Données enregistrées:

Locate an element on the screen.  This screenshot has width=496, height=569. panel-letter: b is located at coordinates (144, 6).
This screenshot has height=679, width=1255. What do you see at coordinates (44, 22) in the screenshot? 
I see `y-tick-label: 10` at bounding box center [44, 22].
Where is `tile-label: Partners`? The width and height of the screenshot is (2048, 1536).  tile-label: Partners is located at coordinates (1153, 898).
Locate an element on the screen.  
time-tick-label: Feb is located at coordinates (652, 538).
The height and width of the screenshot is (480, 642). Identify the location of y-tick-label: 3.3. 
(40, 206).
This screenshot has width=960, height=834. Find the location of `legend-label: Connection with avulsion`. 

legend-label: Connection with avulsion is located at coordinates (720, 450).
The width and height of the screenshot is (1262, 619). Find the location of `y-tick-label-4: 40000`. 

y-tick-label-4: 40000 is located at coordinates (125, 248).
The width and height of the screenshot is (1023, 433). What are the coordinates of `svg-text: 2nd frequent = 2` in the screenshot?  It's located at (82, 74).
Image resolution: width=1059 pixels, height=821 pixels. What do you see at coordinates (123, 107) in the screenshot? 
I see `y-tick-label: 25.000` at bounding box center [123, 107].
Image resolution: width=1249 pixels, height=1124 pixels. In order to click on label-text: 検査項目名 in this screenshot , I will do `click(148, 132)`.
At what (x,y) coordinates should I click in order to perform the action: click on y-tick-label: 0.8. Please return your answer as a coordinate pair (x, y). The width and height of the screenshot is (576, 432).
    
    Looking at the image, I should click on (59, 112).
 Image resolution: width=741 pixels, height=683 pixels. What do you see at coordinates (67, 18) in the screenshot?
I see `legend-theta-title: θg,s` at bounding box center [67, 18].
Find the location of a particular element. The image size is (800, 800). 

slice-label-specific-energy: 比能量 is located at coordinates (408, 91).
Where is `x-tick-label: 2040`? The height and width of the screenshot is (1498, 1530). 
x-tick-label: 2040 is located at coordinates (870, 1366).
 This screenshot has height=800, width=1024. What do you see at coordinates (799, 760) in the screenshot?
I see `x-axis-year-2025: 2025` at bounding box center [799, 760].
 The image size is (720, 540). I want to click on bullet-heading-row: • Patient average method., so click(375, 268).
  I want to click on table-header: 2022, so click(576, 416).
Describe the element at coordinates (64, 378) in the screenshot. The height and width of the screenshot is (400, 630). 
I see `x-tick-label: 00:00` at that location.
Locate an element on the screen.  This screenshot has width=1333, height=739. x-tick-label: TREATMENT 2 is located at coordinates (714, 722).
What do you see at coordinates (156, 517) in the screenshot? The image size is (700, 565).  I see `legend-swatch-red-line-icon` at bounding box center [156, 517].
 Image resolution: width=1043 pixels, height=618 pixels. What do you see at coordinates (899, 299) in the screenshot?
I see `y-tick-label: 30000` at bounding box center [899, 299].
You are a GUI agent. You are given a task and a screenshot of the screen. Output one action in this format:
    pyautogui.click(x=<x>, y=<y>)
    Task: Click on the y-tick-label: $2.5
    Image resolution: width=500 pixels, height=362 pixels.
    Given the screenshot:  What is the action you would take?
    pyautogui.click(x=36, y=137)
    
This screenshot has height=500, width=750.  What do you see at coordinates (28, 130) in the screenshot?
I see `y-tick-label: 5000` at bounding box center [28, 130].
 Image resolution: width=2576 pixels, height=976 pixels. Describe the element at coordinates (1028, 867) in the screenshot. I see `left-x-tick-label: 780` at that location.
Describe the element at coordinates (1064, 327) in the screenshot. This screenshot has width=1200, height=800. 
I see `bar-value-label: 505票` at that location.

Votre objectif —
Recopiez sans la moindre modification chacune des lignes des enregistrements ci-dessus.

Exercice terminé —
Locate an element on the screen.  This screenshot has width=496, height=569. panel-letter: b is located at coordinates (144, 6).
This screenshot has height=679, width=1255. What do you see at coordinates (44, 22) in the screenshot? 
I see `y-tick-label: 10` at bounding box center [44, 22].
Where is `tile-label: Partners`? The width and height of the screenshot is (2048, 1536).  tile-label: Partners is located at coordinates (1153, 898).
Locate an element on the screen.  
time-tick-label: Feb is located at coordinates (652, 538).
The height and width of the screenshot is (480, 642). Identify the location of y-tick-label: 3.3. 
(40, 206).
This screenshot has width=960, height=834. Find the location of `legend-label: Connection with avulsion`. 

legend-label: Connection with avulsion is located at coordinates (720, 450).
The width and height of the screenshot is (1262, 619). Find the location of `y-tick-label-4: 40000`. 

y-tick-label-4: 40000 is located at coordinates (125, 248).
The width and height of the screenshot is (1023, 433). What are the coordinates of `svg-text: 2nd frequent = 2` in the screenshot?  It's located at (82, 74).
Image resolution: width=1059 pixels, height=821 pixels. What do you see at coordinates (123, 107) in the screenshot? 
I see `y-tick-label: 25.000` at bounding box center [123, 107].
Image resolution: width=1249 pixels, height=1124 pixels. In order to click on label-text: 検査項目名 in this screenshot , I will do `click(148, 132)`.
At what (x,y) coordinates should I click in order to perform the action: click on y-tick-label: 0.8. Please return your answer as a coordinate pair (x, y). The width and height of the screenshot is (576, 432).
    
    Looking at the image, I should click on (59, 112).
 Image resolution: width=741 pixels, height=683 pixels. What do you see at coordinates (67, 18) in the screenshot?
I see `legend-theta-title: θg,s` at bounding box center [67, 18].
Find the location of a particular element. The image size is (800, 800). 

slice-label-specific-energy: 比能量 is located at coordinates (408, 91).
Where is `x-tick-label: 2040`? The height and width of the screenshot is (1498, 1530). 
x-tick-label: 2040 is located at coordinates (870, 1366).
 This screenshot has height=800, width=1024. What do you see at coordinates (799, 760) in the screenshot?
I see `x-axis-year-2025: 2025` at bounding box center [799, 760].
 The image size is (720, 540). I want to click on bullet-heading-row: • Patient average method., so click(375, 268).
  I want to click on table-header: 2022, so click(576, 416).
Describe the element at coordinates (64, 378) in the screenshot. The height and width of the screenshot is (400, 630). 
I see `x-tick-label: 00:00` at that location.
Locate an element on the screen.  This screenshot has width=1333, height=739. x-tick-label: TREATMENT 2 is located at coordinates (714, 722).
What do you see at coordinates (156, 517) in the screenshot? The image size is (700, 565).  I see `legend-swatch-red-line-icon` at bounding box center [156, 517].
 Image resolution: width=1043 pixels, height=618 pixels. What do you see at coordinates (899, 299) in the screenshot?
I see `y-tick-label: 30000` at bounding box center [899, 299].
You are a GUI agent. You are given a task and a screenshot of the screen. Output one action in this format:
    pyautogui.click(x=<x>, y=<y>)
    Task: Click on the y-tick-label: $2.5
    Image resolution: width=500 pixels, height=362 pixels.
    Given the screenshot:  What is the action you would take?
    pyautogui.click(x=36, y=137)
    
This screenshot has height=500, width=750.  What do you see at coordinates (28, 130) in the screenshot?
I see `y-tick-label: 5000` at bounding box center [28, 130].
 Image resolution: width=2576 pixels, height=976 pixels. Describe the element at coordinates (1028, 867) in the screenshot. I see `left-x-tick-label: 780` at that location.
Describe the element at coordinates (1064, 327) in the screenshot. This screenshot has width=1200, height=800. 
I see `bar-value-label: 505票` at that location.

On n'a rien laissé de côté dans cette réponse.